Saved entries
== == ==
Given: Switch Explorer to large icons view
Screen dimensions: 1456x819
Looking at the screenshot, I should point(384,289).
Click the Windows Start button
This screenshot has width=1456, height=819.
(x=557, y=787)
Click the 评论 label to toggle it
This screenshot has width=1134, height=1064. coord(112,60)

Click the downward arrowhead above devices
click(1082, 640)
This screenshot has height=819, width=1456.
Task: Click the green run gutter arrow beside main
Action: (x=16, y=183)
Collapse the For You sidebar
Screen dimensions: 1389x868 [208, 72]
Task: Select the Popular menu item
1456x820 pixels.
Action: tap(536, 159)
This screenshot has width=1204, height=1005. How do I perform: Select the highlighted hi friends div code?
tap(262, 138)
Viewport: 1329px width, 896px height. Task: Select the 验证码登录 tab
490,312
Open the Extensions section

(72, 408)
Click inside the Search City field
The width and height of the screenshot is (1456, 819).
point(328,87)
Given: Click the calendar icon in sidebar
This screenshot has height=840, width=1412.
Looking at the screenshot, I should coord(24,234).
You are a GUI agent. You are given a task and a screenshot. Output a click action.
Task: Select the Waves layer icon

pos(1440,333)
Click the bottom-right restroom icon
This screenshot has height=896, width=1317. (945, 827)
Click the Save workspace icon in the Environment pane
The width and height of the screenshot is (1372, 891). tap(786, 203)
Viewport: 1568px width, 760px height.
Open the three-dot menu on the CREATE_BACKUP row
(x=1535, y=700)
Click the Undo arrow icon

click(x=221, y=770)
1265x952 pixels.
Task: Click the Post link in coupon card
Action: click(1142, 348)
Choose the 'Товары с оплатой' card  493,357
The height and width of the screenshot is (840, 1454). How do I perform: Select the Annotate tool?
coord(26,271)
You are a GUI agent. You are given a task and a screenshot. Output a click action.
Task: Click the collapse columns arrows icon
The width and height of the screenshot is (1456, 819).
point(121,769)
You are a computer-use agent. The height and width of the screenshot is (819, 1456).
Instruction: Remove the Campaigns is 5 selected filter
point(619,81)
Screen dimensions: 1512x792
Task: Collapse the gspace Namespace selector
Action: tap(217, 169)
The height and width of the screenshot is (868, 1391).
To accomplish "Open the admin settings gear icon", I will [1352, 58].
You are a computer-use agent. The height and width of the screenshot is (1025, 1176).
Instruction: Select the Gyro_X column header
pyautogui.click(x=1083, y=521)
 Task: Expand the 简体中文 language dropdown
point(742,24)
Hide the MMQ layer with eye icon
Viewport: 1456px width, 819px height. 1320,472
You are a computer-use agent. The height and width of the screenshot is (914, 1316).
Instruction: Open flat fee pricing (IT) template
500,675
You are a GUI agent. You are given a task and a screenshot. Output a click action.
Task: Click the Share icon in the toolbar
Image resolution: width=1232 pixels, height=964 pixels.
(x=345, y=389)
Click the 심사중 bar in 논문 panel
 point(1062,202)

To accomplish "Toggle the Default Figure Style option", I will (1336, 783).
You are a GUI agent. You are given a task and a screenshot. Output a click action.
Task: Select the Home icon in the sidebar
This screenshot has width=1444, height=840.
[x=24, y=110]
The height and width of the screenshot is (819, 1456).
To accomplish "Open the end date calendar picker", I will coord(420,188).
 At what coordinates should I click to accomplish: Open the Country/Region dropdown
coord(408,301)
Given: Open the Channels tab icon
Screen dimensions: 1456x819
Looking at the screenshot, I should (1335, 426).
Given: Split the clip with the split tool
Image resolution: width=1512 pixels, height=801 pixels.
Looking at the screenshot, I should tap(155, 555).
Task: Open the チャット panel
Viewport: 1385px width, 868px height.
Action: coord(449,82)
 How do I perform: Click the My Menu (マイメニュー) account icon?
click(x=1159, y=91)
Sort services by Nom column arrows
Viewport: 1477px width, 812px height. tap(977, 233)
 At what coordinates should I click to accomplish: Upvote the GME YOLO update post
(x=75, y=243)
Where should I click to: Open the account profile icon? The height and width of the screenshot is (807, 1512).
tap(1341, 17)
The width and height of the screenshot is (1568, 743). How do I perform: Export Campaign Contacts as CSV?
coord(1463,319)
== == ==
• WORK ITEM:
Please copy every line of the records above in which "will" appears.

• SOLUTION FOR THIS PROBLEM:
To accomplish "Open the admin settings gear icon", I will [1352, 58].
To accomplish "Toggle the Default Figure Style option", I will (1336, 783).
To accomplish "Open the end date calendar picker", I will coord(420,188).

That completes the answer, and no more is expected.